**Selected extract:**
# # # # # # #

Alphabet Stock’s 2025 Rebound Has Wall Street Betting on More Gains
Dec 29, 2025 15:31:00 -0500 by Angela Palumbo | #TechnologyAlphabet stock has risen 65% in 2025. (TOBIAS SCHWARZ/AFP via Getty Images)
Key Points
- Alphabet’s stock has risen 116% from its April 8 low of $144.70, now up 65% in 2025, outperforming other Magnificent 7 stocks.
- A federal judge’s limited remedies in September for Google’s search monopoly, rather than a forced sale, boosted investor confidence.
- Analysts maintain a positive outlook on Alphabet, with 64 out of 76 surveyed by FactSet rating it a “Buy” and an average price target of $334.50.
Alphabet stock has staged a major comeback in 2025, and Wall Street expects the gains to continue into the new year.

# # # # # # #

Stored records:
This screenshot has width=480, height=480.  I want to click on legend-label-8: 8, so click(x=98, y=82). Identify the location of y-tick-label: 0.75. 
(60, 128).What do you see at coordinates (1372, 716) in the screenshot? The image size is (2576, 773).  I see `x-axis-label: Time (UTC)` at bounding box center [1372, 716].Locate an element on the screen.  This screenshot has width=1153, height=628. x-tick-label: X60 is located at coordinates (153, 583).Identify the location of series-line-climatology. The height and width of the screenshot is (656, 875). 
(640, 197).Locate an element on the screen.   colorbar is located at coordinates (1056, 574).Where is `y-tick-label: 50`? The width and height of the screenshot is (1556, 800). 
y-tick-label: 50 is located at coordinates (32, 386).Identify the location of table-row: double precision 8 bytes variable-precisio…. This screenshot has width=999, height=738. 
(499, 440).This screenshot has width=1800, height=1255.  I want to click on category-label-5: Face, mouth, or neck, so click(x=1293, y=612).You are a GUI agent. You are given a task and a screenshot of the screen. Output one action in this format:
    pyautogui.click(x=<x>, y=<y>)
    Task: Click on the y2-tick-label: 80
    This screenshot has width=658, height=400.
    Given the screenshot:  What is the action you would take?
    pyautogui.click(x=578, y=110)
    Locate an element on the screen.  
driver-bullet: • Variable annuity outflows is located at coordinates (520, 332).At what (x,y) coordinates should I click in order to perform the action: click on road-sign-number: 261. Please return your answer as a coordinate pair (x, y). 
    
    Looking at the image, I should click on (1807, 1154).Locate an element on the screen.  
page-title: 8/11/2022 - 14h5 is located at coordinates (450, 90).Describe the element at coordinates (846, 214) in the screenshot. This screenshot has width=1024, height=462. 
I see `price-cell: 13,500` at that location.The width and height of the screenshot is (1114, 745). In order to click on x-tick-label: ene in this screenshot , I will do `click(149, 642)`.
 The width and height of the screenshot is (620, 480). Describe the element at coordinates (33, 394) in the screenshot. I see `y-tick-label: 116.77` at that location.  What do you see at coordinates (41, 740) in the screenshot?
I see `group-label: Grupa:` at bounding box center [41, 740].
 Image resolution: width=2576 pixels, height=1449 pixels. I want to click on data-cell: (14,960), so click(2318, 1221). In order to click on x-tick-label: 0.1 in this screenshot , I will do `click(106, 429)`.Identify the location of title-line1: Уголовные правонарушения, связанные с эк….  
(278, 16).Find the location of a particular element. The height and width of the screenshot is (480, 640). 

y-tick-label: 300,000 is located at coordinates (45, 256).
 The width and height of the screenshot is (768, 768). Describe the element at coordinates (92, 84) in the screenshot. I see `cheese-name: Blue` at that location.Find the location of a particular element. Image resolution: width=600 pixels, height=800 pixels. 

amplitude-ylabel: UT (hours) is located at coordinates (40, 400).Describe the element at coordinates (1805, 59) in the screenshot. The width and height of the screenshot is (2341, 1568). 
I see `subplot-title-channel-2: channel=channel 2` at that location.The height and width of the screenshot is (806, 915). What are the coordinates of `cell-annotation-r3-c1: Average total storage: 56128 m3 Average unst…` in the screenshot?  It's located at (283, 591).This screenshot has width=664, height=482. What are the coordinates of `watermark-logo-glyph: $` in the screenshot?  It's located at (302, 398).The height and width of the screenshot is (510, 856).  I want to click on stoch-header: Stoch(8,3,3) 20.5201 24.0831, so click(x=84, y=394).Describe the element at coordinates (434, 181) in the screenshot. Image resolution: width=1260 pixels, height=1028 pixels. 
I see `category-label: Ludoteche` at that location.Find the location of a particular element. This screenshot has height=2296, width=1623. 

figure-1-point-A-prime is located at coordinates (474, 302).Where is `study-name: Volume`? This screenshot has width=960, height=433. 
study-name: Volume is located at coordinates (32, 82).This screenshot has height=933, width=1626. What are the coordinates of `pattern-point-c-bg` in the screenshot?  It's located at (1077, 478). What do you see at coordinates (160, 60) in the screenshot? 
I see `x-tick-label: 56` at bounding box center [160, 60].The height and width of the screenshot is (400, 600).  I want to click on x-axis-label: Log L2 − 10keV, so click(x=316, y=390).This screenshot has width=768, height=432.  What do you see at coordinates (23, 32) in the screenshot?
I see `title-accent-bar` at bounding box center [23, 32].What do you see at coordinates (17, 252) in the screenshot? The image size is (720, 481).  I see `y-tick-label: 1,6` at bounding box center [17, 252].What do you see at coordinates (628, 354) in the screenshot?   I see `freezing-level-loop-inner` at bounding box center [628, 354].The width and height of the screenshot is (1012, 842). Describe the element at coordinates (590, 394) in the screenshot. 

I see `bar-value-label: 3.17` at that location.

# # # # # # #

**Work instruction 1:** Translate this sentence from the Alphabet stock article into Spanish: "Alphabet stock has staged a major comeback in 2025, and Wall Street expects the gains to continue into the new year."
**Work instruction 2:** Print the portion of the Alphabet stock article that starts with the words containing "Alphabet Stock’s 2025" and ends with "the new year.", keeping every word unchanged.
**Work instruction 3:** Carry on the Alphabet stock article, picking up after its final sentence.
The records have no connection to the Alphabet stock article.

**Task result 1:** Las acciones de Alphabet han protagonizado una gran remontada en 2025, y Wall Street espera que las ganancias continúen en el nuevo año.

**Task result 2:**
Alphabet Stock’s 2025 Rebound Has Wall Street Betting on More Gains
Dec 29, 2025 15:31:00 -0500 by Angela Palumbo | #TechnologyAlphabet stock has risen 65% in 2025. (TOBIAS SCHWARZ/AFP via Getty Images)
Key Points
- Alphabet’s stock has risen 116% from its April 8 low of $144.70, now up 65% in 2025, outperforming other Magnificent 7 stocks.
- A federal judge’s limited remedies in September for Google’s search monopoly, rather than a forced sale, boosted investor confidence.
- Analysts maintain a positive outlook on Alphabet, with 64 out of 76 surveyed by FactSet rating it a “Buy” and an average price target of $334.50.
Alphabet stock has staged a major comeback in 2025, and Wall Street expects the gains to continue into the new year.

**Task result 3:**
The year began with uncertainty for the search giant. Investors worried about the fallout from a major antitrust case, intensifying competition in search, and Alphabet’s commitment to heavy spending on artificial intelligence. The stock hit a 52-week closing low of $144.70 on April 8.
Shares have since risen 116% from that low. The stock is now up 65% in 2025, outperforming its Magnificent 7 peers.
The Mag 7 is a group of technology stocks that Wall Street expects will benefit most from the expansion of AI. Of these stocks, Nvidia has jumped 39% this year, Tesla has gained 16%, Microsoft has risen 15%, Meta Platforms has increased 12%, Apple has climbed 9%, and Amazon.com is up 5.5%.
It wasn’t an easy ride for Google to get to this point.
A federal judge said in August 2024 that Google maintained a monopoly in general search services and general text advertising. Wall Street was nervous that the judge would require Google to sell its Chrome browser and stop the company from paying to make Google the default search provider on Apple devices. Instead, the judge laid out a seemingly limited set of remedies to mitigate the monopoly in September, boosting investor sentiment.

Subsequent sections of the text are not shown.